··· 抜粋 ···

選挙では、各候補者が街頭で演説をしたり、握手をして回ったり、公民館や体育館などで個人演説会を開いたりして支持の拡大を図ります。これらは3密に該当する行為のため、2020年の都知事選は静かな戦いになってしまったのです。

 

特に、再選を目指して立候補した小池候補は、ほとんど街頭に立つことはありませんでした。現職という立場から公務を“優先”したのです。都知事が公務を優先することに異を唱える人はいないでしょう。

 

しかし、現職が選挙活動をしないと、新聞・テレビは都知事選が実施されていることをニュースとして伝えられません。なぜなら、公職選挙法は候補者すべてを公平に扱わなければならないという建前があるからです。

 

これは、あくまでも建前です。実際、今回の都知事選では50人以上の候補者が熱心に選挙活動をしていますが、ほとんど伝えられていません。とはいえ、さすがに現職に配慮をしないわけにはいきません。そのため、現職が選挙活動をせずに公務に専念してしまうと、新聞・テレビの選挙報道はなくなってしまうのです

 

◆かつて2011年の都知事選でも見られた光景

 

現職が公務に専念して、ほかの候補者たちの選挙活動が新聞・テレビで伝えられなくなる状態は、俗にステルス選挙と言われます。2020年の都知事選は、まさにステルス選挙の様相を呈していたのです。

(注:朱字は管理人)

都知事選がステルス選挙になったのは、2020年が初めてではありません。過去にもありました。それが2011年に実施された都知事選でした。

 

2011年は3月に東日本大震災が発災し、その後に福島第一原発事故が起きました。東京都の電力は福島第一原発に依存しています。また、被災者の受け入れや瓦礫処理などにも東京都は取り組まなければなりませんでした。

···

都知事選のステルス選挙を論じた上の文章を、最後の文の後から続けて書いてもらえますか。

··· 提供データ ···

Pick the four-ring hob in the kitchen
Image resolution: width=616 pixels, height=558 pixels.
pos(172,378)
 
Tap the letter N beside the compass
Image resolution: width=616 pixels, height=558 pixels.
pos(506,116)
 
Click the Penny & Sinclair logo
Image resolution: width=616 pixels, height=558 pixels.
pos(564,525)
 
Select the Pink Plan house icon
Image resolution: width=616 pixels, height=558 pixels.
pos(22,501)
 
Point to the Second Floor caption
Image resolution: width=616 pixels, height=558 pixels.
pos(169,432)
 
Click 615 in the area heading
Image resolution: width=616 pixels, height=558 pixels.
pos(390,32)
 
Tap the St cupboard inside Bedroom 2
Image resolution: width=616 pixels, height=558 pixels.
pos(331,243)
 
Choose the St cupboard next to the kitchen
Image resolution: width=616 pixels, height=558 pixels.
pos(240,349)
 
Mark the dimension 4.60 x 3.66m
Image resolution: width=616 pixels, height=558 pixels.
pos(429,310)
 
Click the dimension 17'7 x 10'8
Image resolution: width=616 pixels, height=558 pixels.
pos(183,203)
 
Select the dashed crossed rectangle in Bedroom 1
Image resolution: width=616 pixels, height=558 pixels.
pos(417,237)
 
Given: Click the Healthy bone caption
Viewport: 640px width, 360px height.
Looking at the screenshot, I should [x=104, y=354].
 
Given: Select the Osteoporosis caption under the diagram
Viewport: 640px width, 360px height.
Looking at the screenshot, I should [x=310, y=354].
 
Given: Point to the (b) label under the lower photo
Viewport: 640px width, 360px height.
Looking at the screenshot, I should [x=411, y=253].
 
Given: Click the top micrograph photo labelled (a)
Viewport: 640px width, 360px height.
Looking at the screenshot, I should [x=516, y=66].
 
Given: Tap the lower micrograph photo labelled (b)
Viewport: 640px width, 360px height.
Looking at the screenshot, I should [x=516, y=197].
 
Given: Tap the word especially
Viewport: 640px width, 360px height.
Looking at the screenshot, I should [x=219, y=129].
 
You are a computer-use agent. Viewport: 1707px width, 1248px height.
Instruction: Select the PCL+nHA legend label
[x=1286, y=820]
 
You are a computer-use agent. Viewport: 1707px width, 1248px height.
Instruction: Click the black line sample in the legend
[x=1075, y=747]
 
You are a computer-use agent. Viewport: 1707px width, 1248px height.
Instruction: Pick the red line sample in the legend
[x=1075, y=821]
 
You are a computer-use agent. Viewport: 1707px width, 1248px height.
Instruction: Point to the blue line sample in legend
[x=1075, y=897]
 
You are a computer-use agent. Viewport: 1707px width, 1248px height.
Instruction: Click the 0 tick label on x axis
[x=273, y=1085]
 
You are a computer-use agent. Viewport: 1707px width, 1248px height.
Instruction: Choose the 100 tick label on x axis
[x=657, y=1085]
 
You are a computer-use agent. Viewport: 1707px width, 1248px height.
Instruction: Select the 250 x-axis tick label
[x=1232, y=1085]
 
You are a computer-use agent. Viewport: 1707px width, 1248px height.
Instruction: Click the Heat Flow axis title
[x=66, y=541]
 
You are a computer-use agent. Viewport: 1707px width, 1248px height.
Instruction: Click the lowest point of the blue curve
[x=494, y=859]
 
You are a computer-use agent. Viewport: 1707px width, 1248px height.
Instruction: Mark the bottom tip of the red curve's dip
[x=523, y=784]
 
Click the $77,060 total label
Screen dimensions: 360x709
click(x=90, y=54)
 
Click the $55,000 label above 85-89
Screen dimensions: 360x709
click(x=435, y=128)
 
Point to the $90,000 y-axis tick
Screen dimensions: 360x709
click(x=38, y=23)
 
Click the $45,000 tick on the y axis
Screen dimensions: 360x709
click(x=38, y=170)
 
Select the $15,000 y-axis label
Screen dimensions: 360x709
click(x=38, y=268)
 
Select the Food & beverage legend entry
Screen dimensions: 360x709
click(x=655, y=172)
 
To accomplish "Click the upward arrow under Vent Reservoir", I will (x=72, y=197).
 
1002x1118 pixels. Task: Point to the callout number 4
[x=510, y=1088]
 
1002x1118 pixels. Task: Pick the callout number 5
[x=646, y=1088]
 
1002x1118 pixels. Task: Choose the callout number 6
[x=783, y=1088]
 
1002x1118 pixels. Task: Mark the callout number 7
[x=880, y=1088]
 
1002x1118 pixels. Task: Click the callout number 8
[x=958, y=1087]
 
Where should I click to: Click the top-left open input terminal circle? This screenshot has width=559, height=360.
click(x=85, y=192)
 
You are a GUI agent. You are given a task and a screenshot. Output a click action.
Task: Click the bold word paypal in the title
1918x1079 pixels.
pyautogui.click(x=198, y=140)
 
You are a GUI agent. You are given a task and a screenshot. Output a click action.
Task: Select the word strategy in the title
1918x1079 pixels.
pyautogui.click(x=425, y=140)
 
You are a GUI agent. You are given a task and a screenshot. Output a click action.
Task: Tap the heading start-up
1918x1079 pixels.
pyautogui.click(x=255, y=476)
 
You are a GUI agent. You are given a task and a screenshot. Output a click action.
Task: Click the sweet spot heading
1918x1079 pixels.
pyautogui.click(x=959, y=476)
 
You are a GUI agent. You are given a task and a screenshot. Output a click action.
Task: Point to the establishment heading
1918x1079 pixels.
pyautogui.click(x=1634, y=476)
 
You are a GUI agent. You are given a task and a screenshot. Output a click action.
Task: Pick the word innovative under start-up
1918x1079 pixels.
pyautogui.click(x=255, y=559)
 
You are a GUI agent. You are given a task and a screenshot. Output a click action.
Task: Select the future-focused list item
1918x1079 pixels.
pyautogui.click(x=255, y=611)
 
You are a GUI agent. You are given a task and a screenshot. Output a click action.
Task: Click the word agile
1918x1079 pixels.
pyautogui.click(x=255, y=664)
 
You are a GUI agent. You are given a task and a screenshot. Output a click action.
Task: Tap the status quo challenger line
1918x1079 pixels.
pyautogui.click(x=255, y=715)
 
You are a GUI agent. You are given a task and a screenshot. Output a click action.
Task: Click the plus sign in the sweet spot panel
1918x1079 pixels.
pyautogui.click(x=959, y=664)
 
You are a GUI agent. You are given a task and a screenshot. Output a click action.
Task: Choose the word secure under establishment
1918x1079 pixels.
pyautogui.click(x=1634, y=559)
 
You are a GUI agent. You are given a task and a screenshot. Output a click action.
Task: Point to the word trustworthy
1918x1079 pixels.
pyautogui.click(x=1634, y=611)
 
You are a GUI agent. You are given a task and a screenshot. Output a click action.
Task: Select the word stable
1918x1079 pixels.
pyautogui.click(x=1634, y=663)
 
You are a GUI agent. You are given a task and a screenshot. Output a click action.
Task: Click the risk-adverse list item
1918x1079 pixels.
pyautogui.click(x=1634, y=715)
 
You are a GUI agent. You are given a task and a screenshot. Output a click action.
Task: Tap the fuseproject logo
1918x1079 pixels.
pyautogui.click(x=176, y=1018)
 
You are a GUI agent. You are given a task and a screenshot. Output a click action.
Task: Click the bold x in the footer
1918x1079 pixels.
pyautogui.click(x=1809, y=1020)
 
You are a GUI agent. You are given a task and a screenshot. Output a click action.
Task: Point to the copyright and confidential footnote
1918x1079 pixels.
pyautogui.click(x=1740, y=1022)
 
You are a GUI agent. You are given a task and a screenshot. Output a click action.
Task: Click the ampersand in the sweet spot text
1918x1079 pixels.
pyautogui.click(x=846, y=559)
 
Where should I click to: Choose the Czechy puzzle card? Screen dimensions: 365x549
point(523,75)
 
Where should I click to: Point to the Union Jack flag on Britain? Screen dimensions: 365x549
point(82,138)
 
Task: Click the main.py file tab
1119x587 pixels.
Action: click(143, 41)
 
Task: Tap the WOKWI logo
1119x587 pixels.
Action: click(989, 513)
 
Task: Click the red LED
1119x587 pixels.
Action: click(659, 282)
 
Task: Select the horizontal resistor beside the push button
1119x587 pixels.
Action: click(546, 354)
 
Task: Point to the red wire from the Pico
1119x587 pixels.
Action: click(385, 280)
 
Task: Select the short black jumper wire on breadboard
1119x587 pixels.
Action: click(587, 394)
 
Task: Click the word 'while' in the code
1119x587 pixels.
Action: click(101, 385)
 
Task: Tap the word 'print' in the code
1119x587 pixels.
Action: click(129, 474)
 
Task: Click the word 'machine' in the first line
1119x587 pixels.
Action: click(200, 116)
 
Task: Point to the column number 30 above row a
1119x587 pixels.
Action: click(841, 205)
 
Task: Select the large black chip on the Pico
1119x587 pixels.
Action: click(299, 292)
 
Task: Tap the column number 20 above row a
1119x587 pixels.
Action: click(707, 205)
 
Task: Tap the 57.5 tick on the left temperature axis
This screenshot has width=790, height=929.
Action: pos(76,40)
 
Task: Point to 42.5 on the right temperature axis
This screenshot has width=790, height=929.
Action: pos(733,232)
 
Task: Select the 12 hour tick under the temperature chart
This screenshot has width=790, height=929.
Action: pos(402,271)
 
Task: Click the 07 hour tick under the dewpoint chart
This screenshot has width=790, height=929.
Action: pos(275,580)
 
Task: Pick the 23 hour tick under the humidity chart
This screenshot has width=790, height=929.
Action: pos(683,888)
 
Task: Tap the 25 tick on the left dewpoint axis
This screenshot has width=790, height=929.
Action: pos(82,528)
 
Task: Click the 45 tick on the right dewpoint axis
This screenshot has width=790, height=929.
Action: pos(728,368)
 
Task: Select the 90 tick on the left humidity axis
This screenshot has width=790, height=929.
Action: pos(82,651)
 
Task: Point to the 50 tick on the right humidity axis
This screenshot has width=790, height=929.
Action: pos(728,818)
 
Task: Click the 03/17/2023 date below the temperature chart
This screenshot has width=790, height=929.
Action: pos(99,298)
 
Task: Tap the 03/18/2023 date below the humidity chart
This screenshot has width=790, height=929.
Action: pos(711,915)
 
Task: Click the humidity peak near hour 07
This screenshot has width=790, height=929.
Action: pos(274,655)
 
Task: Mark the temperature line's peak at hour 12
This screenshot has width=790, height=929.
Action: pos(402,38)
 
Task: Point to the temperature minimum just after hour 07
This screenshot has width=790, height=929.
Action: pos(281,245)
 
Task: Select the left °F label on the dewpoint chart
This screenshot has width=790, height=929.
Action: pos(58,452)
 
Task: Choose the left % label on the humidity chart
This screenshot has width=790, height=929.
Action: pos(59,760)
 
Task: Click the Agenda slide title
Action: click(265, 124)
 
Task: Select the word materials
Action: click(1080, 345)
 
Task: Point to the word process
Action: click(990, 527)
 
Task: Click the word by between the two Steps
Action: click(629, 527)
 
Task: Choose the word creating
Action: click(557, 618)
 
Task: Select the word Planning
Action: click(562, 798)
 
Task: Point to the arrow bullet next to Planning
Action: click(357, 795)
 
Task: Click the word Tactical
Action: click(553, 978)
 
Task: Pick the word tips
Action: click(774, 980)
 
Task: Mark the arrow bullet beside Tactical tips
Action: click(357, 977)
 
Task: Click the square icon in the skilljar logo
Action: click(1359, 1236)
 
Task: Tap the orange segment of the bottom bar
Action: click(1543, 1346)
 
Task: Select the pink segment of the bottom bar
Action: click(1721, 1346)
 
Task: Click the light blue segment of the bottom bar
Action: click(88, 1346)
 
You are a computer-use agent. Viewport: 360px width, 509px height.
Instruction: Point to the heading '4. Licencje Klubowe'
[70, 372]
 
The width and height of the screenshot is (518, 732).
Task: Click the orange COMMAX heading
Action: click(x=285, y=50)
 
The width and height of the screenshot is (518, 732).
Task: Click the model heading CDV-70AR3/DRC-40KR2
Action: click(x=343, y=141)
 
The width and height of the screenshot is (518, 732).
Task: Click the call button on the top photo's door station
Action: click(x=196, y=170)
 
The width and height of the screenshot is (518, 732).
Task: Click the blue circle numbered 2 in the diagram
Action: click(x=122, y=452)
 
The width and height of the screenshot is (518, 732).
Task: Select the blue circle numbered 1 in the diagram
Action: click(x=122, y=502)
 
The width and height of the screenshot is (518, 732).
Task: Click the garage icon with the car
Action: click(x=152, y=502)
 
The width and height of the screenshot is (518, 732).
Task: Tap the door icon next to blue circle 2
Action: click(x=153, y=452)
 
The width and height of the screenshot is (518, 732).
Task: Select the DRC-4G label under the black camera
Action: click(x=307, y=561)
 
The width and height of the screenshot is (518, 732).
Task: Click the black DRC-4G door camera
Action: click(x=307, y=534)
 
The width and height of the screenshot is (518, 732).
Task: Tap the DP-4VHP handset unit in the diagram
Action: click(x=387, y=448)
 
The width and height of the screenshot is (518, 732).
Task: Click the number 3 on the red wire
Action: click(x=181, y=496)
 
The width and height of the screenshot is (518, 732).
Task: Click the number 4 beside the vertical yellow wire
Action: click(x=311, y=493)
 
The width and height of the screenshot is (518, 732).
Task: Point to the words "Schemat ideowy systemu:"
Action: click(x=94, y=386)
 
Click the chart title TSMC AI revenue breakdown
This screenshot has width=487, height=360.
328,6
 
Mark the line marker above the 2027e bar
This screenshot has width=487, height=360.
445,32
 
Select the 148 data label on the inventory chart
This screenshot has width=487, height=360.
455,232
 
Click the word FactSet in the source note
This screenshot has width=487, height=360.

···

この課題の結果:
そうしたことから、石原慎太郎都知事(当時)は都知事選で選挙活動をほとんどせずに震災対応を優先したのです。筆者は2011年の都知事選で各候補者を取材して回りました。当日の朝、どの候補を取材するのかスケジュールを組むために石原候補の選挙事務所に連絡を入れて予定を聞いていましたが、担当者からは「街頭演説の予定なし」という回答が続きました。

 

石原候補は選挙戦最終日に午前中は立川駅前、午後は有楽町駅前で選挙演説を実施しました。なぜ、最終日だけ街頭演説をしたのでしょうか? その理由を選挙スタッフに話を聞くと、「街頭演説をまったくしないと、熱心な支援者が離れてしまうし、『石原さん、立候補してたの?』という支援者もいる。だから、せめて最終日は街頭演説をする方針にした」とのことでした。

小川 裕夫のプロフィール

小川 裕夫(おがわ ひろお)/フリーランスライター。1977年、静岡市生まれ。行政誌編集者を経て、フリーランスのライター・カメラマンに転身。各誌で取材・執筆・撮影を担当するほか、「東洋経済オンライン」「デイリー新潮」「NEWSポストセブン」といったネットニュース媒体にも寄稿。また、官邸で実施される内閣総理大臣会見には、史上初のフリーランスカメラマンとして参加。取材テーマは、旧内務省や旧鉄道省、総務省・国土交通省などが所管する地方自治・都市計画・都市開発・鉄道など。著書に『渋沢栄一と鉄道』(天夢人)、『東京王』(ぶんか社)、『全国私鉄特急の旅』(平凡社新書)、『封印された東京の謎』(彩図社文庫)、『路面電車の謎』(イースト新書Q)など。共著に『沿線格差』(SB新書)など多数。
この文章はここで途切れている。